__Supplied information__

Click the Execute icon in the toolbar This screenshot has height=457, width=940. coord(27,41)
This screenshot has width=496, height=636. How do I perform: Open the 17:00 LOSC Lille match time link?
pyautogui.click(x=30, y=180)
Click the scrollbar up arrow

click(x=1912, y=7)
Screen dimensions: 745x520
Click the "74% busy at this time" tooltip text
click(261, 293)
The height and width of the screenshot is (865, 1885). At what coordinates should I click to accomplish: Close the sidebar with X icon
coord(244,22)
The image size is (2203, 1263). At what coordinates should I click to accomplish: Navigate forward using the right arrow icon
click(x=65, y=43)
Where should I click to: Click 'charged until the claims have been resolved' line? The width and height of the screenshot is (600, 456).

__Short exercise__
Copy every item above word for word, changing nothing.

__Written answer__
Click the Execute icon in the toolbar This screenshot has height=457, width=940. coord(27,41)
This screenshot has width=496, height=636. How do I perform: Open the 17:00 LOSC Lille match time link?
pyautogui.click(x=30, y=180)
Click the scrollbar up arrow

click(x=1912, y=7)
Screen dimensions: 745x520
Click the "74% busy at this time" tooltip text
click(261, 293)
The height and width of the screenshot is (865, 1885). At what coordinates should I click to accomplish: Close the sidebar with X icon
coord(244,22)
The image size is (2203, 1263). At what coordinates should I click to accomplish: Navigate forward using the right arrow icon
click(x=65, y=43)
Where should I click to: Click 'charged until the claims have been resolved' line? The width and height of the screenshot is (600, 456).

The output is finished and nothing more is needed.